(Written request):
Rewrite the records from their first line through the line containing "coord(895,20)", replacing "Gradient Swatch tool" with "Eyedropper tool" and keeping everything else the same.
═══
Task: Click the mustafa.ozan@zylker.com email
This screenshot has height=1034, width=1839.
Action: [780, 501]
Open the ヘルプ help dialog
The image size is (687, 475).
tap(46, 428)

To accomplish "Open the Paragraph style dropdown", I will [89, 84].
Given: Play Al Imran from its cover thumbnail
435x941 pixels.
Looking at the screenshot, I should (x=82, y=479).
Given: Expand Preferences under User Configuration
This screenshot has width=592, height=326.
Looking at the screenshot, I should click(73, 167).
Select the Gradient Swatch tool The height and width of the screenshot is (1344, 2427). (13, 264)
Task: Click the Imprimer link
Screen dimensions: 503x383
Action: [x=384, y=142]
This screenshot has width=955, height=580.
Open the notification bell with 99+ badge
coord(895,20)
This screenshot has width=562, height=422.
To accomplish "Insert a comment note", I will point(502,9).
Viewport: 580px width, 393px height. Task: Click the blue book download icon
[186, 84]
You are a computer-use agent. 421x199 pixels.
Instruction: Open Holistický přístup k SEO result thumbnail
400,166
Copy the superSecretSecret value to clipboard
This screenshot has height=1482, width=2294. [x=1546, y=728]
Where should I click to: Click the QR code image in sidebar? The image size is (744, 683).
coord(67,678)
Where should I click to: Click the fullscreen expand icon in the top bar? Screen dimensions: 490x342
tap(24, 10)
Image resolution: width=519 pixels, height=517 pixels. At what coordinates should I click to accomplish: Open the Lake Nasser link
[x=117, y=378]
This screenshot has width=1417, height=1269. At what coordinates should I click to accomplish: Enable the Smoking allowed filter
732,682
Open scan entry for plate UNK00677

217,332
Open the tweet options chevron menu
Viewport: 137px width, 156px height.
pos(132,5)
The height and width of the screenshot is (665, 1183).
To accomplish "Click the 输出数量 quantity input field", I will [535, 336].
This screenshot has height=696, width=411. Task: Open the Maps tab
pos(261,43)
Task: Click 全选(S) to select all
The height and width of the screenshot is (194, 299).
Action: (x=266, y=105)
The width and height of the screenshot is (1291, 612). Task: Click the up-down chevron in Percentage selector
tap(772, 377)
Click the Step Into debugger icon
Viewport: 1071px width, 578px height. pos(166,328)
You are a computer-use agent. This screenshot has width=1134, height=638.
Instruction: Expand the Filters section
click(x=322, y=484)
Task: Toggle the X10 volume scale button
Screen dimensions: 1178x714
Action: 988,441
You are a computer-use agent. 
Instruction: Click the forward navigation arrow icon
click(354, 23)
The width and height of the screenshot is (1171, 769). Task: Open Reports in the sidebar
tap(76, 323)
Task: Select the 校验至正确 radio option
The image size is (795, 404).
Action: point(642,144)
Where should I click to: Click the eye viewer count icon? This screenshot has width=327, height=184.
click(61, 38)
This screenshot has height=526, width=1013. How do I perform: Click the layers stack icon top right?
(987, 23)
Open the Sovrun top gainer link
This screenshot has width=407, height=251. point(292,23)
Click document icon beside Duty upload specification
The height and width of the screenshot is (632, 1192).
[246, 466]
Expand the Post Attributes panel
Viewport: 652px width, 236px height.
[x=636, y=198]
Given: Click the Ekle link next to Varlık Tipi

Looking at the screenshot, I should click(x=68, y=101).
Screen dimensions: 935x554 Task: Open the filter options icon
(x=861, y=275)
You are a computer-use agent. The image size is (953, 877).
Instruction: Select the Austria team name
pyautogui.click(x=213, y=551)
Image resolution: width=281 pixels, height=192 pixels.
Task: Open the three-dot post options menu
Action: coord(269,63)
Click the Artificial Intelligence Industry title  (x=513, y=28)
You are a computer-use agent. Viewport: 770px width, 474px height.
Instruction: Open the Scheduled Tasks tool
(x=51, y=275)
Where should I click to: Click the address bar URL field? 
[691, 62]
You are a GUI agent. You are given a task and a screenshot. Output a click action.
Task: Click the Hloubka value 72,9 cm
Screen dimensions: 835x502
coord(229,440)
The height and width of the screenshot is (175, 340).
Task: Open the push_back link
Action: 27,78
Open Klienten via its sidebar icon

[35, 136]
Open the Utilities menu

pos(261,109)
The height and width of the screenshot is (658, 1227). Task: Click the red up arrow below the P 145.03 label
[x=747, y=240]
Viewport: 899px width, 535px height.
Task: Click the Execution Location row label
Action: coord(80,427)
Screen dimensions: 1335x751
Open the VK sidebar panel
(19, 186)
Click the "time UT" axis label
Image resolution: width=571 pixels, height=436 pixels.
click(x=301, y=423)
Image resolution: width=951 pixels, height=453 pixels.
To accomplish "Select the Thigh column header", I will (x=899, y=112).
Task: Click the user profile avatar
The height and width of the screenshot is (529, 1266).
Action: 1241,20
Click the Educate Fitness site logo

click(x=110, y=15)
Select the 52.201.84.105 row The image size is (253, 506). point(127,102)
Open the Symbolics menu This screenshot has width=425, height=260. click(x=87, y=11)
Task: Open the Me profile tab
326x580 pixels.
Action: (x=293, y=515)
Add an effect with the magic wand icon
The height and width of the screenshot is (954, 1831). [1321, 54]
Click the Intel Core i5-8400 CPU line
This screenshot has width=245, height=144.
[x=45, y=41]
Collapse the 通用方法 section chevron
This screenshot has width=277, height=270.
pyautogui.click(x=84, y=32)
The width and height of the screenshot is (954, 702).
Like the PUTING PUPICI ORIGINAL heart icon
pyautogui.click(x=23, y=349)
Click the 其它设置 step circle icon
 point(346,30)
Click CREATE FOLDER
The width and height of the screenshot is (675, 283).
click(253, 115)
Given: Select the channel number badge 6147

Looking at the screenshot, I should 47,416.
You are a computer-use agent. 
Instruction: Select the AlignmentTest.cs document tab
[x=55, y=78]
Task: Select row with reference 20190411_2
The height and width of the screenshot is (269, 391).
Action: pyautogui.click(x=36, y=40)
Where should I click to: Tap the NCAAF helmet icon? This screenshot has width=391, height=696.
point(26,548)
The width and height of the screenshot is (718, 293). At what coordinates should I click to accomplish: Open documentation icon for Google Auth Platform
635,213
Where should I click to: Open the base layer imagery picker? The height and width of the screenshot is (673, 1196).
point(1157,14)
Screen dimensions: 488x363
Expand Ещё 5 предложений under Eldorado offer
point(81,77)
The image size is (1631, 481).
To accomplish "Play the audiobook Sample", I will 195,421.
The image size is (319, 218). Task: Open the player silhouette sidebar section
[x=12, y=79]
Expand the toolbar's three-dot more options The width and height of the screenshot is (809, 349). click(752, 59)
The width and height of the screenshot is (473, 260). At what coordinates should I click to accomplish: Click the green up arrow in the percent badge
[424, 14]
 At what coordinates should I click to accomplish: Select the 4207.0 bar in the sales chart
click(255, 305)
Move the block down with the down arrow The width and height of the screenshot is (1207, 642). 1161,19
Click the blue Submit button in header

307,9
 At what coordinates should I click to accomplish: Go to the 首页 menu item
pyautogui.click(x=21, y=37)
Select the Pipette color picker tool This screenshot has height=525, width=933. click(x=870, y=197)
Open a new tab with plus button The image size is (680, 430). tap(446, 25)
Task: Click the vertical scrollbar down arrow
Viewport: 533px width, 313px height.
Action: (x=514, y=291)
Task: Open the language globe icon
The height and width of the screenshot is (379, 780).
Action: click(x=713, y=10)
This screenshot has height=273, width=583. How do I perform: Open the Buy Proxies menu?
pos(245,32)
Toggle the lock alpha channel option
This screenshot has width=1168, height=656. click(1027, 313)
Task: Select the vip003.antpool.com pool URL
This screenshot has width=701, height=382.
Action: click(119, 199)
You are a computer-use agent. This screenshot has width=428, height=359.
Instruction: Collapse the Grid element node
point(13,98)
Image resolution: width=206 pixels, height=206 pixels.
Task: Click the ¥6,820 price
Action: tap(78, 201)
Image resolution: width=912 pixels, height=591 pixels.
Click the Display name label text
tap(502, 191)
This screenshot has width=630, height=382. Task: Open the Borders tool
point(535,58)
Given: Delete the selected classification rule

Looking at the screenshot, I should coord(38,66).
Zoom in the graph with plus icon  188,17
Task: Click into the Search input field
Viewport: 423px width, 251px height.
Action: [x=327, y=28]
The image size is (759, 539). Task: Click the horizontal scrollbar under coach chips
═══
(Answer to this problem):
Task: Click the mustafa.ozan@zylker.com email
This screenshot has height=1034, width=1839.
Action: [780, 501]
Open the ヘルプ help dialog
The image size is (687, 475).
tap(46, 428)

To accomplish "Open the Paragraph style dropdown", I will [89, 84].
Given: Play Al Imran from its cover thumbnail
435x941 pixels.
Looking at the screenshot, I should (x=82, y=479).
Given: Expand Preferences under User Configuration
This screenshot has width=592, height=326.
Looking at the screenshot, I should click(73, 167).
Select the Eyedropper tool The height and width of the screenshot is (1344, 2427). (13, 264)
Task: Click the Imprimer link
Screen dimensions: 503x383
Action: [x=384, y=142]
This screenshot has width=955, height=580.
Open the notification bell with 99+ badge
coord(895,20)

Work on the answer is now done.